Quick thoughts about internalized oppression and hegemony…

This is my first time writing a post on a mobile device, while waiting for Glendi to get out of a meeting.  So it’ll probably be short.

I just started rereading Eli Clare’s Exile and Pride, and while I was waiting for that to arrive I read Richard Wright’s Black Boy/American Hunger (perhaps one of the most stunning and beautiful books I’ve yet read), and both of these have me thinking about the profundity of internalized oppression/privilege, and the implications for organizing.  When the structures and cultures around us have so strongly defined what normal is, and what our desires are supposed to be, how do we, collectively, transcend those limits and live liberated lives?  How does that not feel so scarily unfamiliar, so uncomfortable, that we actually prefer it to the familiar pain that we’ve grown into?

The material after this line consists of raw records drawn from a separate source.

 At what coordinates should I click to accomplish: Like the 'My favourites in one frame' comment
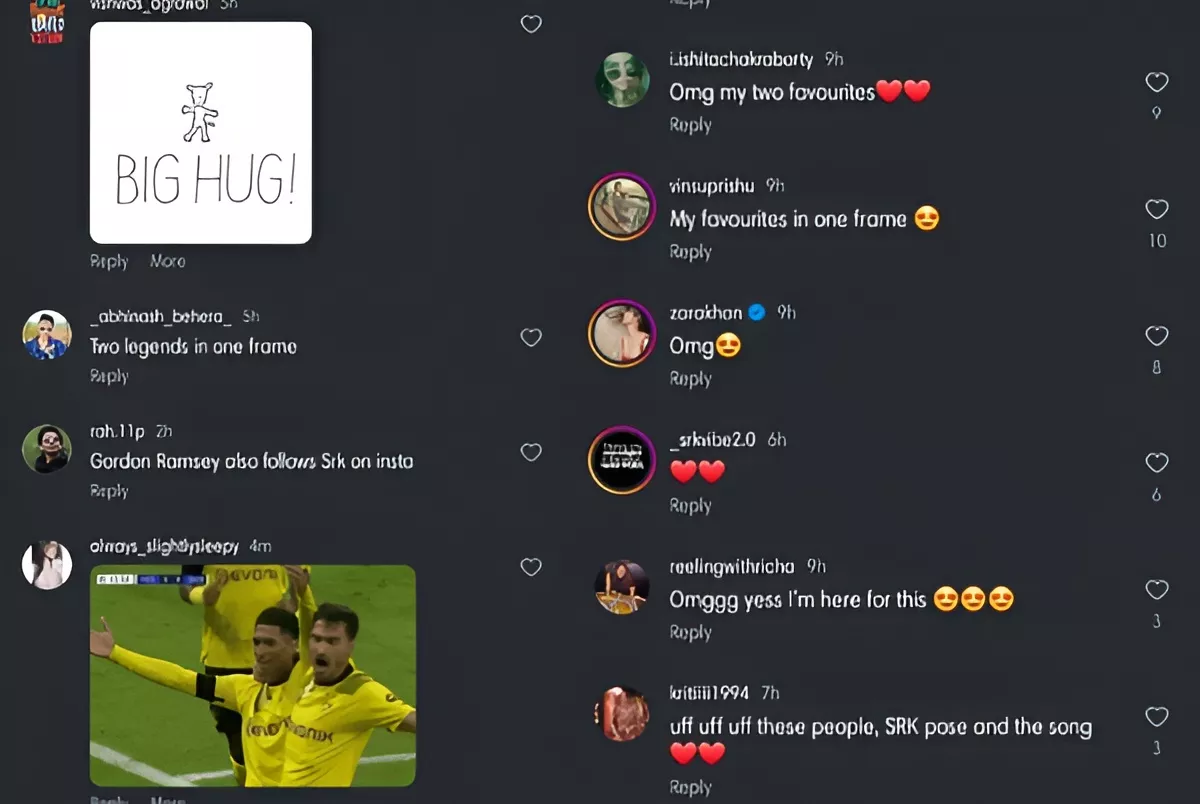pyautogui.click(x=1156, y=209)
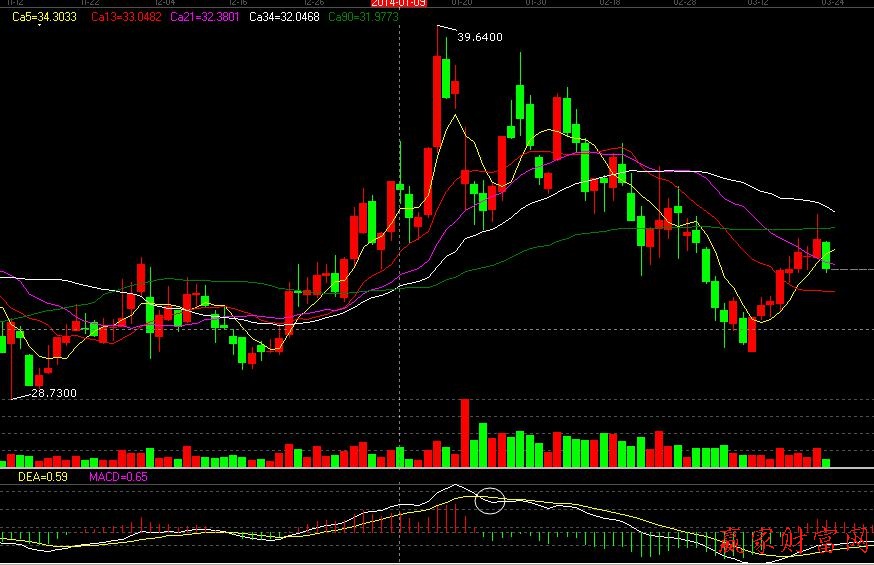Select the DEA=0.59 indicator label

coord(43,477)
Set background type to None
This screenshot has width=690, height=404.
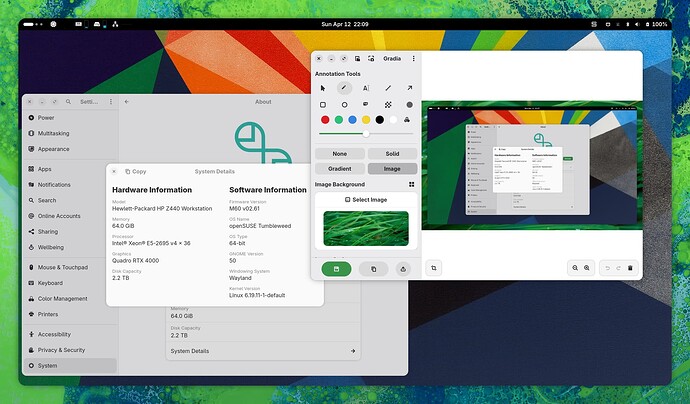[340, 154]
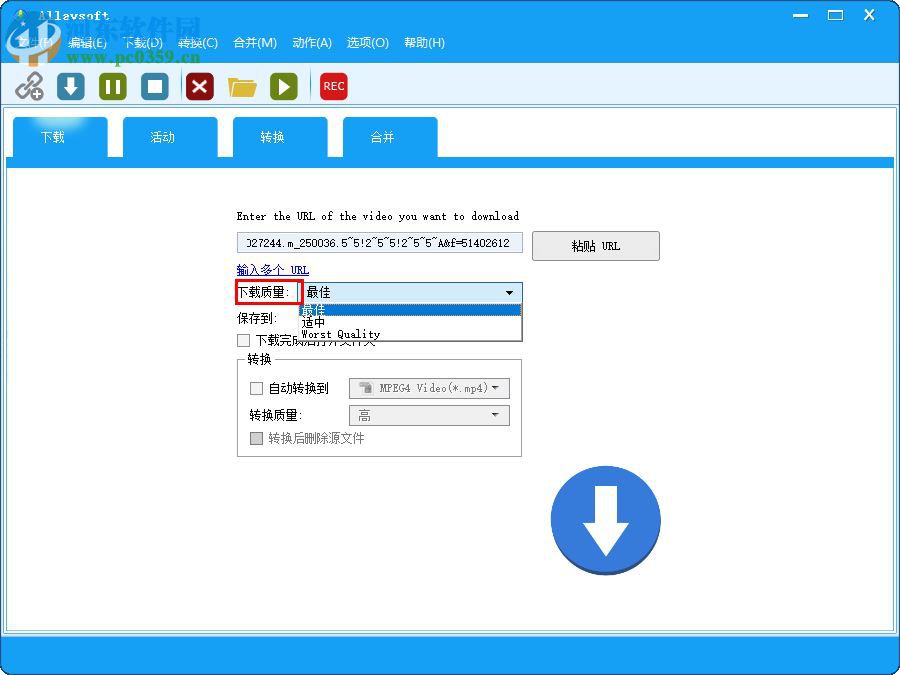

There are lots of smart responses to these questions, from Gramsci and counter-hegemony, to somatics practices, even some observations on the transformational power of insurrectionary activity.  For me, this stuff is so fun and important to think about.  But I think the starting place for any attempt has to be a recognition of the depth and complexity we’re dealing with here.  Eli Clare’s metaphor of the mountain, and the earnest reflections on the conflicted desire to climb it, Wright’s poignant and rich analyses of a variety of white and black internalizations of white supremacy…they have hit me hard with the miniute details of how the system seeps into us.  That doesn’t wash out easily.  Our names and identities are tied into it.

This is why it kind of frustrates me when thoughtful revolutionaries seem really tied up with predominately institutional solutions.  That’s fine, but the concrete, soulful practices are truly where we consistantly make the most mistakes and where we have the most to learn.

More on this at some point, in some way.